De studenten van artikel 2, §6

1. Wettelijke bepaling

Artikel 2, §6, van de wet van 2 april 1965 betreffende het ten laste nemen van de steun verleend door de openbare centra voor maatschappelijk welzijn stelt dat:

"In afwijking van artikel 1, 1°, is het steunverlenend openbaar centrum voor maatschappelijk welzijn van de persoon die een studie volgt in de zin van artikel 11, § 2, a, van de wet van 26 mei 2002 tot instelling van het recht op maatschappelijke integratie, het openbaar centrum voor maatschappelijk welzijn van de gemeente waar de student, op het ogenblik van de aanvraag, zijn inschrijving als hoofdverblijfplaats heeft in het bevolkings- of vreemdelingenregister.

 

Dit OCMW blijft bevoegd voor de gehele ononderbroken duur van de studies."

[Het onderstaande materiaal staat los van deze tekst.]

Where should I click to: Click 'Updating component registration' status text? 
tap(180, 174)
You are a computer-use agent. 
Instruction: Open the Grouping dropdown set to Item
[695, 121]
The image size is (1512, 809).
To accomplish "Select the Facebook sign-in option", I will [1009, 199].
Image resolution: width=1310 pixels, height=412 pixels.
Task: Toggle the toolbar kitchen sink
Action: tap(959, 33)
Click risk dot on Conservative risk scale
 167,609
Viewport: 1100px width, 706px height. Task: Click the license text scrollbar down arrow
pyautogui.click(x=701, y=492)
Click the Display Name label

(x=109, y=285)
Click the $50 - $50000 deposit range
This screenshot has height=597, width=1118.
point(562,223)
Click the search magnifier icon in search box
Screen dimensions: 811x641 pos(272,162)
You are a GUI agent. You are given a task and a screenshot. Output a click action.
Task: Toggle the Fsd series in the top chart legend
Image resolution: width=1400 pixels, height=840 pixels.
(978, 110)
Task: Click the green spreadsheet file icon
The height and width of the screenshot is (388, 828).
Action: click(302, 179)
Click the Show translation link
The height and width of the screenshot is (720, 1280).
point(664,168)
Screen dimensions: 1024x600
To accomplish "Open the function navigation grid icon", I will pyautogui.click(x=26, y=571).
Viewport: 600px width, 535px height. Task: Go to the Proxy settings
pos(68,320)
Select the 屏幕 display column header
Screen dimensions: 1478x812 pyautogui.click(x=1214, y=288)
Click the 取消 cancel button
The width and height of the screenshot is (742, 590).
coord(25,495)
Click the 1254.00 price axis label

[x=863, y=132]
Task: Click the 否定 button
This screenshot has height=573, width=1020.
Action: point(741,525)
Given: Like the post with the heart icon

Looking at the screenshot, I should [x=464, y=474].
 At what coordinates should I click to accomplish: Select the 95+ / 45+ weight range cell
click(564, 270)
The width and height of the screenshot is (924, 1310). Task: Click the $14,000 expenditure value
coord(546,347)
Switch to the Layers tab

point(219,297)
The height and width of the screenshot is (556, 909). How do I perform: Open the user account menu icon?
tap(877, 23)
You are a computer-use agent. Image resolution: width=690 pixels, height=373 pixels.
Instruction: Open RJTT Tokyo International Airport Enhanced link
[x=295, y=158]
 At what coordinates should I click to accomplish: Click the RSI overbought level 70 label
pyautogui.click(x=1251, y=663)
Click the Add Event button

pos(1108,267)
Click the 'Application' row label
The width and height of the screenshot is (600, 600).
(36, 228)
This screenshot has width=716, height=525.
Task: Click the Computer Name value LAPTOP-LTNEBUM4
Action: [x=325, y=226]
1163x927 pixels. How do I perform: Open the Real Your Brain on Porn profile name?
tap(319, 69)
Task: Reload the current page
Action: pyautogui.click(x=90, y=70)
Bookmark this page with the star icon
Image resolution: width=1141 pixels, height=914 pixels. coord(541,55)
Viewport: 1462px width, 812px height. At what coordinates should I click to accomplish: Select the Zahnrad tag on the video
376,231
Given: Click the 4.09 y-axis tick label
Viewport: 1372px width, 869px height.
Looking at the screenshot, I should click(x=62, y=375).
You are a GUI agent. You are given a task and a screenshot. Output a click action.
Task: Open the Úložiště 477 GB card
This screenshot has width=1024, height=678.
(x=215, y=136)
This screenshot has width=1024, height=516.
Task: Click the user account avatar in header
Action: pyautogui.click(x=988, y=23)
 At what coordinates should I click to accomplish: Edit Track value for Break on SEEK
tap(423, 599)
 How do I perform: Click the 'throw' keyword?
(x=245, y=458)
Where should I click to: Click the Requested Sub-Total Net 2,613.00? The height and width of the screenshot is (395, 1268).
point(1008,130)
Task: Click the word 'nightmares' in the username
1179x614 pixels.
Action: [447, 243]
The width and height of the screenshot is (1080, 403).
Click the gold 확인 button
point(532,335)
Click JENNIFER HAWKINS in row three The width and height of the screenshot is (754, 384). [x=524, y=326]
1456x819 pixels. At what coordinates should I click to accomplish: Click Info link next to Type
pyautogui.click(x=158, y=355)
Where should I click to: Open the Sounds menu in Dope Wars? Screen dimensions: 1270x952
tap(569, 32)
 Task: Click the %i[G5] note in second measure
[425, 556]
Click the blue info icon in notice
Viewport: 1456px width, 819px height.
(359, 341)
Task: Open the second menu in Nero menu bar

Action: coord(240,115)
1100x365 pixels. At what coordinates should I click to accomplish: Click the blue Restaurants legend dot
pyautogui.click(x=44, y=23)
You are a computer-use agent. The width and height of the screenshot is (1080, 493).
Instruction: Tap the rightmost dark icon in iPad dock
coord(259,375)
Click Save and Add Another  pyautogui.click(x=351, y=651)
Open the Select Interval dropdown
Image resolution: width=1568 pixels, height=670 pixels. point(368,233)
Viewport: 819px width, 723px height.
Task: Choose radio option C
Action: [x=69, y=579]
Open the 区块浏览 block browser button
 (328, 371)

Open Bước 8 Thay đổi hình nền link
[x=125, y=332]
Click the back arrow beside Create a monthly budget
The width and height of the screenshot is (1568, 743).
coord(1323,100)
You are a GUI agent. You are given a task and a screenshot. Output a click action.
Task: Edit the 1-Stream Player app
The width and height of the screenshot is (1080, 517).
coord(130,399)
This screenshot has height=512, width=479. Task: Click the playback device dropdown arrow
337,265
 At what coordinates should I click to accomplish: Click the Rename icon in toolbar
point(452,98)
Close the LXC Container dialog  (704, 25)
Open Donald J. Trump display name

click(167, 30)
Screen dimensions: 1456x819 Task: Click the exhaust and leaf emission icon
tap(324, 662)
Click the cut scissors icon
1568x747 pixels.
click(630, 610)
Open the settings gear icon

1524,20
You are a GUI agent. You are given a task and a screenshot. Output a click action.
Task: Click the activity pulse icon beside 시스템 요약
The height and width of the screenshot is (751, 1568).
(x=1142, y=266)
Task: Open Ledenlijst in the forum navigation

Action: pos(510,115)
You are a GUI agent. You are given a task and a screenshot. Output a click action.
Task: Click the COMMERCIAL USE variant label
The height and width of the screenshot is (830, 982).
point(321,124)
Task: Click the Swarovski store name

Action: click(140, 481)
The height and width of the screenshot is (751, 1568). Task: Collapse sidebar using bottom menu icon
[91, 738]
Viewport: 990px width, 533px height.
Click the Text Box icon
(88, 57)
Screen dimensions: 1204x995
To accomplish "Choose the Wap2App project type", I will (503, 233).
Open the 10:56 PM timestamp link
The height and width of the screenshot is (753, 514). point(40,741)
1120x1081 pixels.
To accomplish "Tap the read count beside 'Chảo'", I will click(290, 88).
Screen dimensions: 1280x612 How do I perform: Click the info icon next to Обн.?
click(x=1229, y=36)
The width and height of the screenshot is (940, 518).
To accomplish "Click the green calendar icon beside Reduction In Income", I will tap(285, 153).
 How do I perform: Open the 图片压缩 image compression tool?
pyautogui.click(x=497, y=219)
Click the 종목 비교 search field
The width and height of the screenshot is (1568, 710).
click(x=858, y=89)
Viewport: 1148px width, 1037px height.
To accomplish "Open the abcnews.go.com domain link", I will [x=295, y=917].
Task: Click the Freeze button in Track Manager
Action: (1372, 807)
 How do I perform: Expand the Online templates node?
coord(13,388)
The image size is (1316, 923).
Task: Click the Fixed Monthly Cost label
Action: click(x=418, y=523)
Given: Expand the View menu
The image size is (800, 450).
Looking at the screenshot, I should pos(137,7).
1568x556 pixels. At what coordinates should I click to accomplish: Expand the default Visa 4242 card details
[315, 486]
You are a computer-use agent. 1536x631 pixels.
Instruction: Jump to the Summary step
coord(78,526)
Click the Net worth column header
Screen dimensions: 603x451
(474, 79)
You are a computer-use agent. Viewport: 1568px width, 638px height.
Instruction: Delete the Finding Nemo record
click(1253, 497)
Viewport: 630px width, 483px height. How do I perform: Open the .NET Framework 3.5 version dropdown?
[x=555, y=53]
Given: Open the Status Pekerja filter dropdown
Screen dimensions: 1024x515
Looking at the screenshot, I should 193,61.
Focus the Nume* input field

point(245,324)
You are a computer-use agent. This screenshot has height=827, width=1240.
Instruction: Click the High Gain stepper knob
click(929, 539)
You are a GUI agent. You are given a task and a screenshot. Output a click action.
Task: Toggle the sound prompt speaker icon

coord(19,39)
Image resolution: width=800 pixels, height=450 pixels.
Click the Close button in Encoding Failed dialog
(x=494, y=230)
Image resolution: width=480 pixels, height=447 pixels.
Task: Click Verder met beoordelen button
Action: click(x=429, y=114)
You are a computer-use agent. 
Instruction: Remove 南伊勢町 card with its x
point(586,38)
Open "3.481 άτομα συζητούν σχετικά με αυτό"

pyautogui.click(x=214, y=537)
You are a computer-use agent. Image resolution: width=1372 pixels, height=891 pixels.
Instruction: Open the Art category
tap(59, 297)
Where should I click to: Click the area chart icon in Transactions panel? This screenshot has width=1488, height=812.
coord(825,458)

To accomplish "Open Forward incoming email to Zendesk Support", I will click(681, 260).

De wet voorziet dat het OCMW van de gemeente waar de student met volledig leerplan, op het ogenblik dat hij zijn steunaanvraag indient is ingeschreven in het bevolkings- of vreemdelingenregister voor zijn hoofdverblijf, bevoegd is.

 

De wet verduidelijkt dat dit OCMW bevoegd blijft "voor de gehele ononderbroken duur van de studies."

 

2. In praktijk

De specifieke bevoegdheidsregel voor studenten van artikel 2, §6, van de wet van 2 april 1965 is van toepassing wanneer de aanvrager tegelijkertijd aan de volgende voorwaarden voldoet, op het ogenblik van zijn steunaanvraag:

  • De hoedanigheid hebben van student met volledig leerplan

Hij moet bewijzen dat hij studies met volledig leerplan volgt in een onderwijsinstelling dat erkend is, georganiseerd wordt of gesubsidieerd wordt door de Gemeenschappen.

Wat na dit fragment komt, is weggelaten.